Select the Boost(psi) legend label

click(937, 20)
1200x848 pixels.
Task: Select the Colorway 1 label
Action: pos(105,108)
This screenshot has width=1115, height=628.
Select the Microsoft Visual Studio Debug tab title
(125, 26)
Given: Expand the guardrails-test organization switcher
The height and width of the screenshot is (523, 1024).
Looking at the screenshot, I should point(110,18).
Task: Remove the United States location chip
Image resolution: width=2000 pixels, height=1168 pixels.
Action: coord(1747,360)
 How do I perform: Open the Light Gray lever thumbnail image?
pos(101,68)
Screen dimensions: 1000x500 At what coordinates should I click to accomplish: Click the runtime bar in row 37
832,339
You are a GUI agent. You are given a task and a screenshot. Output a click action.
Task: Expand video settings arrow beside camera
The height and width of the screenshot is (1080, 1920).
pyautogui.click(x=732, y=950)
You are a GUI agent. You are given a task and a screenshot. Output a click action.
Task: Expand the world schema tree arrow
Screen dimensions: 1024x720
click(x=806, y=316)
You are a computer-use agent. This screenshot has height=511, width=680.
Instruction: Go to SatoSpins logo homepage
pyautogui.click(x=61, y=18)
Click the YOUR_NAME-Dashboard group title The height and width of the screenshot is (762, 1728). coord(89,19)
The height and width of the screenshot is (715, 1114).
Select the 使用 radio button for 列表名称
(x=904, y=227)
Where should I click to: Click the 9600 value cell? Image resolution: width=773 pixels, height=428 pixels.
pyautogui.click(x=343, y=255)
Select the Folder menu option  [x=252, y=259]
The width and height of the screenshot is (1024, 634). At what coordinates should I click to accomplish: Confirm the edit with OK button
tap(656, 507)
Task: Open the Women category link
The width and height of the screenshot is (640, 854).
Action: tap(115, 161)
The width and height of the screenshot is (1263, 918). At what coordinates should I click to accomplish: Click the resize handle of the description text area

──────────

__THE PROBLEM__
Reproduce the listing above word for word, starting with the line that contains "You are a computer-use" and going on through the line that contains "tap(656, 507)", both included.

__SOLUTION FOR THIS TASK__
You are a computer-use agent. This screenshot has height=511, width=680.
Instruction: Go to SatoSpins logo homepage
pyautogui.click(x=61, y=18)
Click the YOUR_NAME-Dashboard group title The height and width of the screenshot is (762, 1728). coord(89,19)
The height and width of the screenshot is (715, 1114).
Select the 使用 radio button for 列表名称
(x=904, y=227)
Where should I click to: Click the 9600 value cell? Image resolution: width=773 pixels, height=428 pixels.
pyautogui.click(x=343, y=255)
Select the Folder menu option  [x=252, y=259]
The width and height of the screenshot is (1024, 634). At what coordinates should I click to accomplish: Confirm the edit with OK button
tap(656, 507)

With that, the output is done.